## [EJERCICIO BREVE]
Actualiza el tramo de la crónica sobre el partido en Moscú que comienza en las palabras "Un guardia de" y termina después de "concretar la operación.": reprodúcelo con "veinte minutos" en lugar de "quince minutos".

## [TEXTO PROPORCIONADO]
No sólo se oye y se lee, sino que lo ruso también se siente distinto. Nadie habla, nadie conversa: cada quien está en ‘su rollo’. Todo el día, en todo lugar, con cualquier persona, esa distancia se hace presente.
¿Qué queda entonces para un grupo de dos mexicanos y un argentino que extrañan el calor de casa, la cercanía de su gente y tienen la necesidad de compartir las mismas alegrías y emociones?
Se dice que para conocer un país uno debe visitar sus mercados y sus estadios de fútbol. Fue entonces así que, por un golpe de suerte y azar, tuvimos el tiempo necesario y la disposición suficiente: decidimos ir al fútbol.
El domingo 27 de noviembre en el estadio RZD Arena se disputó el juego de la liga rusa entre el Lokomotiv de Moscú y el FC Nizhni Nóvgorod. La cita fue a las 21:00 horas y llegamos puntuales. Eso sí, sin boletos y sin claridad de lo inclemente que sería el clima con nosotros.
Para llegar tuvimos que tomar el metro por unos veinticinco minutos para pasar tres estaciones desde nuestro hotel y salir a menos de 500 metros de la entrada del estadio. Una novedad excepcional para la comitiva latinoamericana: llegar tan fácil y tan rápido nos sorprendió a todos, para bien. Las puertas de acceso están restringidas para el acceso con lectores de código QR, los cuales tendríamos a la mano si hubiésemos comprado los boletos con anticipación y que, debido a la premura con la que quisimos subsanar nuestra falta, resultó más tardado obtenerlos de lo que esperábamos. Pasaban los minutos y seguíamos a la intemperie esperando a que Marco, el líder del grupo, pusiera orden. ¿Y el revendedor? ¿Y la taquilla para comprar el boleto en físico? ¿Y las tiendas de artículos para vestir del equipo local, la hinchada, la porra, la barra, la familia con padre e hijo caminando de la mano? Nada.
Un guardia de seguridad que hablaba inglés —coincidencia de ventajas que no es tán común en Moscú como pensábamos— se ofreció a ayudarnos. Fue la primera persona y la única con la que hablamos antes de entrar. Tomó quince minutos concretar la operación.
Tres boletos y tres códigos QR.
Un total de 2100 rublos, 700 rublos por persona, lo que equivale alrededor de 13 dólares por boleto.
Nuestros asientos se encontraban en la grada al costado del tiro de esquina izquierdo del lado poniente del estadio. Faltaría bajar cuatro filas y habríamos estado en contacto con la cancha. Bastaría saltar la barda y ya estaríamos dentro de la cancha. Tres guardias con chaleco resplandeciente custodian el perímetro del evento en la parte en donde estábamos y no mucho más. Fotógrafos en el tiro de esquina y un joven recuperador de balones. Distinto a la guardia que se amuralla detrás de los escudos, cascos y equipo antimotines en algunas partes de Argentina y en algunos partidos de México. Eso sin contar también a las vallas y desniveles que separan a los aficionados del campo de juego en los estadios de toda América Latina.

Filas de un conjunto de datos de señalamiento:
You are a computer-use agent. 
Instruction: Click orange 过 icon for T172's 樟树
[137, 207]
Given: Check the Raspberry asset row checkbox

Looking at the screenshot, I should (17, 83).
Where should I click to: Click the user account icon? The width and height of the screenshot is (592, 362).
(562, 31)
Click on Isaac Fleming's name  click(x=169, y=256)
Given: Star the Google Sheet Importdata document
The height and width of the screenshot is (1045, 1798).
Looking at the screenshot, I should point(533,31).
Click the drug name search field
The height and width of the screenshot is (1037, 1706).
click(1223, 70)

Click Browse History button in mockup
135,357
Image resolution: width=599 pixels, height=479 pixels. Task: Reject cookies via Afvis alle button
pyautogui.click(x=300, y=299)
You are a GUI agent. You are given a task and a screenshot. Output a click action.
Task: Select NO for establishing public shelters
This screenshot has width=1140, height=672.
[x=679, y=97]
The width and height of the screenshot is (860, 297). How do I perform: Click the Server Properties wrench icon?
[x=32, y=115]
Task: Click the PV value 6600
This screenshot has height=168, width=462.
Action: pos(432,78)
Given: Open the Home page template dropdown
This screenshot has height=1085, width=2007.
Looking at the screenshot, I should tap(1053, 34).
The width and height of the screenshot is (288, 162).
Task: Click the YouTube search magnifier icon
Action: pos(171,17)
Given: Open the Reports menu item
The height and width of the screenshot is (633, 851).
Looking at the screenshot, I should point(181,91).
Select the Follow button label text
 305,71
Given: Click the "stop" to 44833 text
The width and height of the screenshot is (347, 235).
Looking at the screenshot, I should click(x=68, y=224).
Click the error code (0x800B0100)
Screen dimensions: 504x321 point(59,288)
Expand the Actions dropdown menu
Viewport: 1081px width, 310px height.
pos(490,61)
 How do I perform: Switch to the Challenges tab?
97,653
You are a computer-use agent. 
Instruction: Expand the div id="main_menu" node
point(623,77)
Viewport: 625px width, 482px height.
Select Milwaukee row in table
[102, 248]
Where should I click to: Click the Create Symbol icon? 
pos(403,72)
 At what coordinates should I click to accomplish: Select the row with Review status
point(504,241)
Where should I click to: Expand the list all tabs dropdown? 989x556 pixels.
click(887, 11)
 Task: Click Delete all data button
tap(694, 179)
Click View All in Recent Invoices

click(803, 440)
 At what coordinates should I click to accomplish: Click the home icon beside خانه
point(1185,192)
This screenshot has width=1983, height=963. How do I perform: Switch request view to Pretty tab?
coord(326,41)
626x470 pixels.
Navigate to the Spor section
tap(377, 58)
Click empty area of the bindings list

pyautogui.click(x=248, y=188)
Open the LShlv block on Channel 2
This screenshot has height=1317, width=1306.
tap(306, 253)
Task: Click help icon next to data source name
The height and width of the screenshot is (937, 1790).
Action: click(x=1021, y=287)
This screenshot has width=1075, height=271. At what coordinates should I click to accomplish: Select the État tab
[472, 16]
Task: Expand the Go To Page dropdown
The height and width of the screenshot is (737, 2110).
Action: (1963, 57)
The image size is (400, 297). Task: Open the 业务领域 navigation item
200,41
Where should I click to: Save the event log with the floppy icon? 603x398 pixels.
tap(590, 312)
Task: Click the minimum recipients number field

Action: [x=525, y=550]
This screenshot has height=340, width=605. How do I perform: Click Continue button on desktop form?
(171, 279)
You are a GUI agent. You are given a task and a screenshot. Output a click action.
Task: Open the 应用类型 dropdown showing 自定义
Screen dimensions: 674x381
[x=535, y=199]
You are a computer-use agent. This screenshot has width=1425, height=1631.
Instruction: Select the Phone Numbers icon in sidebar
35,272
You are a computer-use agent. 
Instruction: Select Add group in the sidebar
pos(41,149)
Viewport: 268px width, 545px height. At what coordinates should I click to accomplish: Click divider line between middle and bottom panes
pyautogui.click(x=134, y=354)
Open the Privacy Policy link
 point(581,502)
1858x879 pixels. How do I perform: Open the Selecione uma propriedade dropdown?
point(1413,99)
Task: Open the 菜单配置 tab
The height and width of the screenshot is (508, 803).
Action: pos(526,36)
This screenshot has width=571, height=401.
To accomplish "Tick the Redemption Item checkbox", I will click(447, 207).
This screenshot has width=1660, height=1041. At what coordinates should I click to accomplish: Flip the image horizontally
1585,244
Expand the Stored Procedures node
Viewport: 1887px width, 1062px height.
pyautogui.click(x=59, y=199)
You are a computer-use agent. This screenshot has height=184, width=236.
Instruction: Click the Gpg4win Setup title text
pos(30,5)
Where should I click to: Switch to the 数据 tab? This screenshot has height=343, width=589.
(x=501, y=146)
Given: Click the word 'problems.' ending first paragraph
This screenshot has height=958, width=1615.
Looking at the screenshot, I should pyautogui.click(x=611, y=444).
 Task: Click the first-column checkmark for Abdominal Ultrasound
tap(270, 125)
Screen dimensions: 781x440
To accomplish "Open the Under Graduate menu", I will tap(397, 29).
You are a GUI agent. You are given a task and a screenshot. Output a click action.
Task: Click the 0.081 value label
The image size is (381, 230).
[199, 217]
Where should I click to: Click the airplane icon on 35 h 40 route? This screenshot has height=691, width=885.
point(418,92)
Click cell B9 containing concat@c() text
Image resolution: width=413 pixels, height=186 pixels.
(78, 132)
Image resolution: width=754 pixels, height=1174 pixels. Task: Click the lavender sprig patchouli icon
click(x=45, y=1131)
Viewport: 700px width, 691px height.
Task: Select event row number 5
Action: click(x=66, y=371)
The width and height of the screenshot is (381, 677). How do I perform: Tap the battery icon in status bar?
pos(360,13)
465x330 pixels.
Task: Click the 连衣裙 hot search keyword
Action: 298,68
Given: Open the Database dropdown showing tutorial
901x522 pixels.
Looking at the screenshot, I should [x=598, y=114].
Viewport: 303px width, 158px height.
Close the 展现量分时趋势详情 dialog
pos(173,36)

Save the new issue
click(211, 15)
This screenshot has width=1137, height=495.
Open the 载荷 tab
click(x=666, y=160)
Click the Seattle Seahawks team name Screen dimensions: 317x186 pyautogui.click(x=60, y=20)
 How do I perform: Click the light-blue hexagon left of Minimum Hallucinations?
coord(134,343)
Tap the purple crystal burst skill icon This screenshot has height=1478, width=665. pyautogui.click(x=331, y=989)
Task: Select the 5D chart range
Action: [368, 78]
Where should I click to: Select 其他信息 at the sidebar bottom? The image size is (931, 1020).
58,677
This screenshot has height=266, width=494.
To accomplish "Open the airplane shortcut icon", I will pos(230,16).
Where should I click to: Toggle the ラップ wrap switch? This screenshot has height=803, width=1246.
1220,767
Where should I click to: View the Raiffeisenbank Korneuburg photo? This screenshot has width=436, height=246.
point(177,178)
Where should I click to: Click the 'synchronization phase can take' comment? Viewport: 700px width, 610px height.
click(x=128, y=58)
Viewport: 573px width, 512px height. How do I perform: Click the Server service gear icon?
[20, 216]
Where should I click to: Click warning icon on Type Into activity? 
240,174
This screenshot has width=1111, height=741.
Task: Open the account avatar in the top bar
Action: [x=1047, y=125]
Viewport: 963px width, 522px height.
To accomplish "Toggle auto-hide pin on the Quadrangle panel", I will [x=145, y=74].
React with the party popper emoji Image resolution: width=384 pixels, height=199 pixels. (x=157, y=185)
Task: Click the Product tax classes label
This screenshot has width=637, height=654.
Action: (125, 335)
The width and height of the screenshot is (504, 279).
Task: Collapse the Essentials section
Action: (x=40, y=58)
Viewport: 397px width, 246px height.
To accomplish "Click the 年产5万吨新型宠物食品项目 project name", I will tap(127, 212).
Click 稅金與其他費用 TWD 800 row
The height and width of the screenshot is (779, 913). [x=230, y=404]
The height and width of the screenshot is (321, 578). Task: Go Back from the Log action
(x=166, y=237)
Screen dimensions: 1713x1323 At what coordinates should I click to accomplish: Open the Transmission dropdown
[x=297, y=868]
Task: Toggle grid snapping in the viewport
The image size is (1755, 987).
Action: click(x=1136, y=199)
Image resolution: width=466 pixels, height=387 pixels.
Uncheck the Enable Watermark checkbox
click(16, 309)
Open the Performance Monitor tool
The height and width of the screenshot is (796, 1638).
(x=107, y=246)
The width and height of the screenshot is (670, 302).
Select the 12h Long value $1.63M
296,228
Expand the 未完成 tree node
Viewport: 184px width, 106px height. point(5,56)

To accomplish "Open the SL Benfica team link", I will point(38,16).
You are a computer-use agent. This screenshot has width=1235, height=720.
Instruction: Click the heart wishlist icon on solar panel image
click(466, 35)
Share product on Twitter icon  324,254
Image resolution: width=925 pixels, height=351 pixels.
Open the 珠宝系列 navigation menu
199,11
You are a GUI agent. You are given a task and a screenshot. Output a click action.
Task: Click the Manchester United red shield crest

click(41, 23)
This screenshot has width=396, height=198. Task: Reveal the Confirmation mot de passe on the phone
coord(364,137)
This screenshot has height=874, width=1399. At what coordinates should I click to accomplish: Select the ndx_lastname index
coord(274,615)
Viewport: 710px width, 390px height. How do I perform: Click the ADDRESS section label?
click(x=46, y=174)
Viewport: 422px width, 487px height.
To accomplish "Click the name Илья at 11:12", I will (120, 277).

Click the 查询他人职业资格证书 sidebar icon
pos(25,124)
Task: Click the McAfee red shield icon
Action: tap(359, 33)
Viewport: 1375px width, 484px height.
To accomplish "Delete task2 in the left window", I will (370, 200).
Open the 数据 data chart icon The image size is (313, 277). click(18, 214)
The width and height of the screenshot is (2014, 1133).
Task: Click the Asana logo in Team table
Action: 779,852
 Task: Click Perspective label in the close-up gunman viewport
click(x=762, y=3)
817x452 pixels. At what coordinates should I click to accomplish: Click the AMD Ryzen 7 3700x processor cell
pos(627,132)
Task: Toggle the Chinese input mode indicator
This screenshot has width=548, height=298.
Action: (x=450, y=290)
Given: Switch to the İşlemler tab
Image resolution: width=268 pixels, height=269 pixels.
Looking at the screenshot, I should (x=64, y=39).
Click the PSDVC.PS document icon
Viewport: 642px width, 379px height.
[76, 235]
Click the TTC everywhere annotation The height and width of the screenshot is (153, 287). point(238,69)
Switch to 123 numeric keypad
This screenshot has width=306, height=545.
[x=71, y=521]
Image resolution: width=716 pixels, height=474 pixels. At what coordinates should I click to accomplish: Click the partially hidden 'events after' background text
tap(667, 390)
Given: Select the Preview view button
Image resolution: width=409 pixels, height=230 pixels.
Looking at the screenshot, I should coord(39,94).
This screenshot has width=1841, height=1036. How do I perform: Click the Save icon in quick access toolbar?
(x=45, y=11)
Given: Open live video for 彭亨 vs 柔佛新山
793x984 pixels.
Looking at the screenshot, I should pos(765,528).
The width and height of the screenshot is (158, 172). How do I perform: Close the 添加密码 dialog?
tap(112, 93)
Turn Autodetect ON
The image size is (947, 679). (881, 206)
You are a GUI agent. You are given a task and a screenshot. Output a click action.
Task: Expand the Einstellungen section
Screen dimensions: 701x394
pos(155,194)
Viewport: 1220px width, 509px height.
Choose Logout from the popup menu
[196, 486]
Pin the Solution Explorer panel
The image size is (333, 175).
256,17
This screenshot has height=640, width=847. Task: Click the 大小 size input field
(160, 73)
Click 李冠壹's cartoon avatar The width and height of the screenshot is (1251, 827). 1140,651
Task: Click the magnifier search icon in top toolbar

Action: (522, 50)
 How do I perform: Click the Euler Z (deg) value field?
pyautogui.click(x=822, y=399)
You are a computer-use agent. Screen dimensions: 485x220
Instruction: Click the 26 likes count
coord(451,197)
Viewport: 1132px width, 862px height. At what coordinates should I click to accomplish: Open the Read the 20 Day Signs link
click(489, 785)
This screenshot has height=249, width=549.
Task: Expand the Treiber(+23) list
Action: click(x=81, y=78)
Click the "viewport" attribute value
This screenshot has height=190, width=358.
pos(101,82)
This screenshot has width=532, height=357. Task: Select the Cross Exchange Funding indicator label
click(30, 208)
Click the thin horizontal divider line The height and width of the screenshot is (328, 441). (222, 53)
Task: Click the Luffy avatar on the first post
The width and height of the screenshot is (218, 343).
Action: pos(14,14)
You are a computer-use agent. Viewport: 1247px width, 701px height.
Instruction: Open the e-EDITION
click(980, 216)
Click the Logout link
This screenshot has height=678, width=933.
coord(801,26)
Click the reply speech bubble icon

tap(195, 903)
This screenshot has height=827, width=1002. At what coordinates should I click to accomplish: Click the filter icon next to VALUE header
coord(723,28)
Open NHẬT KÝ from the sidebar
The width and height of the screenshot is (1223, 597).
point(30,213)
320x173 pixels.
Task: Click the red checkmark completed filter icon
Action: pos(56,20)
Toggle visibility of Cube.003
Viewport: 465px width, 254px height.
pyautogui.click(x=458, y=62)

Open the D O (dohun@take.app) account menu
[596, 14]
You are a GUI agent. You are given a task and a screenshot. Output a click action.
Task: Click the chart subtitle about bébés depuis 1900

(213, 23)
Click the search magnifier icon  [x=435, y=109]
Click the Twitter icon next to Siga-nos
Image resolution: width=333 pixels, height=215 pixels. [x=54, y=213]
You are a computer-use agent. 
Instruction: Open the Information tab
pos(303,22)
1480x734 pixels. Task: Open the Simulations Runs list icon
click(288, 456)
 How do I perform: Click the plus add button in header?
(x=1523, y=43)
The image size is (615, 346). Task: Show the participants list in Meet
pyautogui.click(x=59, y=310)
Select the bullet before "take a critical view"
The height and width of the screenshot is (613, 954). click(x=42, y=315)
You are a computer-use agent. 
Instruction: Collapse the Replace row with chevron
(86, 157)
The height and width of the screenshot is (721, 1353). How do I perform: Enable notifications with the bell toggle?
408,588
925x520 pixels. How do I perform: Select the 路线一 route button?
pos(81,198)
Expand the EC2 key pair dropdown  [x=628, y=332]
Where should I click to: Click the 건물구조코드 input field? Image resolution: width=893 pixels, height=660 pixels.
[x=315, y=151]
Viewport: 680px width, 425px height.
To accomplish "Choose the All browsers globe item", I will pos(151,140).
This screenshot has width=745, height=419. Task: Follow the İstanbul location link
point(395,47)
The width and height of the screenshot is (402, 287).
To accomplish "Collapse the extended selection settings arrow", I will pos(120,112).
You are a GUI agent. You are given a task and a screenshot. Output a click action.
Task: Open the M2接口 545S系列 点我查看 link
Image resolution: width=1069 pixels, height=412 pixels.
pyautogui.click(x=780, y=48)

## [SOLUCIÓN DEL EJERCICIO]
Un guardia de seguridad que hablaba inglés —coincidencia de ventajas que no es tán común en Moscú como pensábamos— se ofreció a ayudarnos. Fue la primera persona y la única con la que hablamos antes de entrar. Tomó veinte minutos concretar la operación.